Para a socióloga, é importante lembrar no debate público que planejamento reprodutivo não é apenas ter acesso a DIU ou pílulas contraceptivas. “O acesso ao planejamento reprodutivo é tanto para evitar a gravidez, quanto para, em caso de infertilidade, poder engravidar, com o componente da atenção ao pré-natal, parto e puerpério. Isso quer dizer todo o ciclo: para engravidar, para levar adiante uma gravidez e para gestar e parir com saúde”, detalha Jacqueline Pitanguy. Assim, a interrupção voluntária da gestação também faz parte do ciclo de vida reprodutiva da mulher, reforça a especialista.
No Brasil, no entanto, desde os anos 1990 existe uma paralisia no que se refere aos direitos reprodutivos das mulheres. O país tem uma lei de planejamento familiar de 1996, aprovada após a participação do Brasil, em 1994, na Conferência Internacional de População em Desenvolvimento das Nações Unidas no Cairo (em que um grupo de ONGs da sociedade civil propôs um projeto de lei regulando o dispositivo constitucional de 1988 que garante o direito ao exercício do planejamento familiar).
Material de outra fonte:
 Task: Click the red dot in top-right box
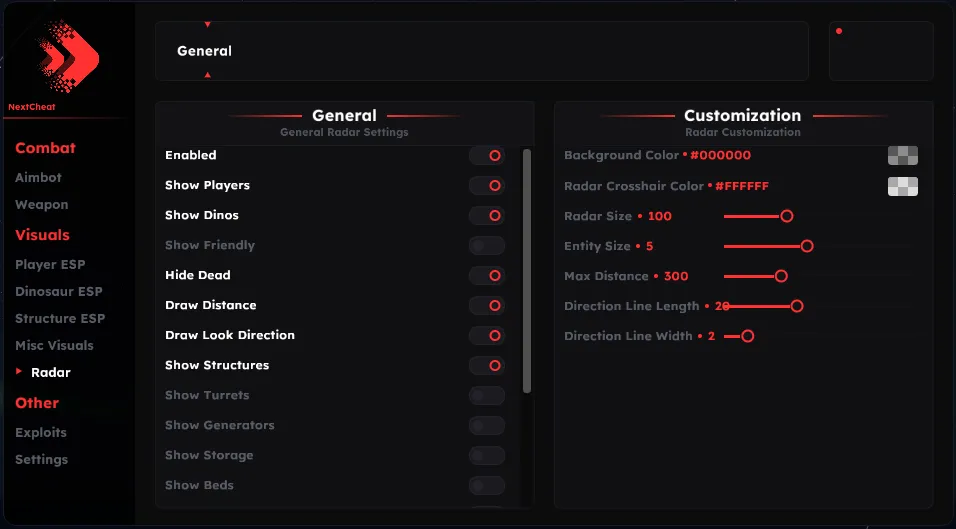839,31
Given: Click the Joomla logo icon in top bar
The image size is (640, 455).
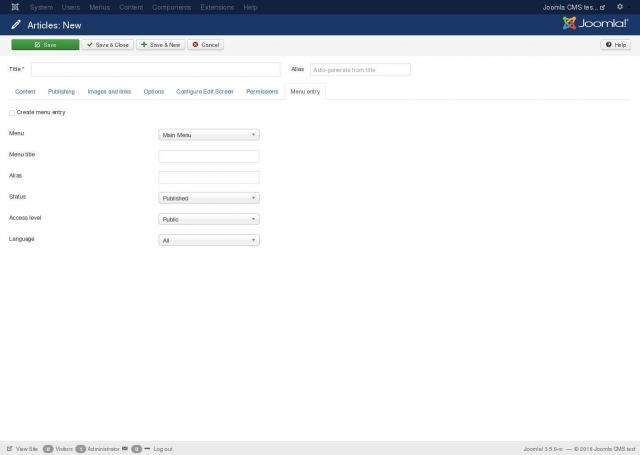Looking at the screenshot, I should 14,7.
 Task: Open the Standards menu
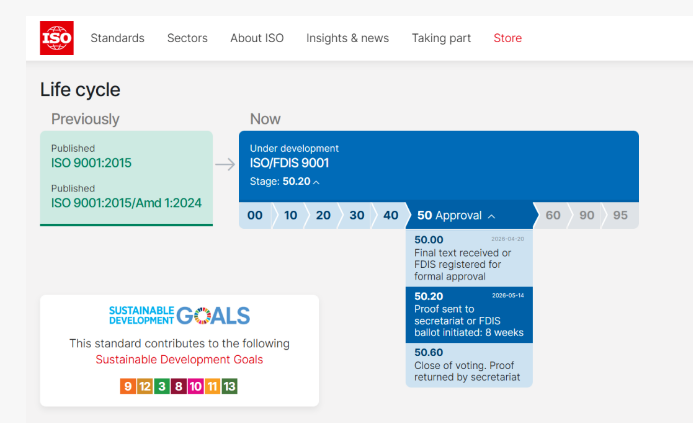coord(118,38)
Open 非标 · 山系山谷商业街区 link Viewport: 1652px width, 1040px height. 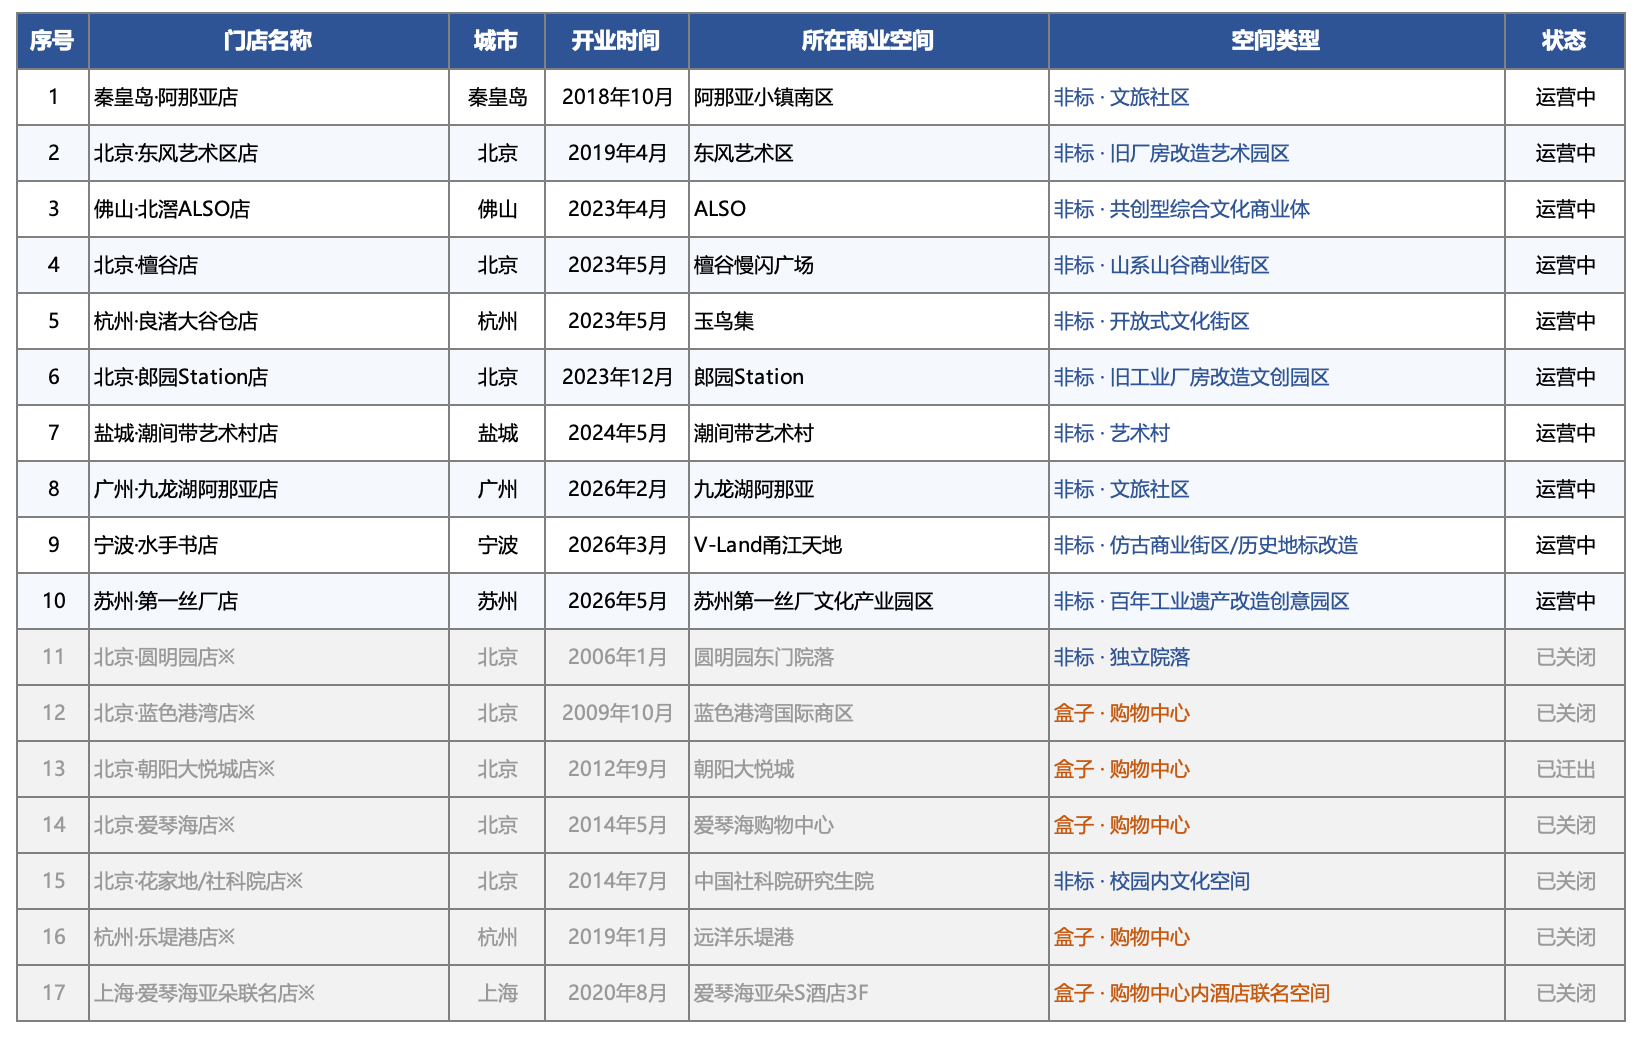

“A partir daí, porém, praticamente nada foi feito. Tivemos uma normativa importante do Ministério da Saúde, relativa ao atendimento das mulheres vítimas de violência sexual na rede pública. Essa normativa foi importante, mas o que temos neste campo dos direitos reprodutivos e sexuais é um campo minado. Temos ameaças constantes à legislação”, argumenta a coordenadora da Cepia, que defende a urgência do debate sobre direitos reprodutivos e direito à saúde no contexto da epidemia de zika.
Jacqueline Pitanguy é uma das convidadas do Seminário Mulher e Mídia – Mídia, Zika e os Direitos das Mulheres, a ser realizado em São Paulo, entre os dias 22 e 23 de abril.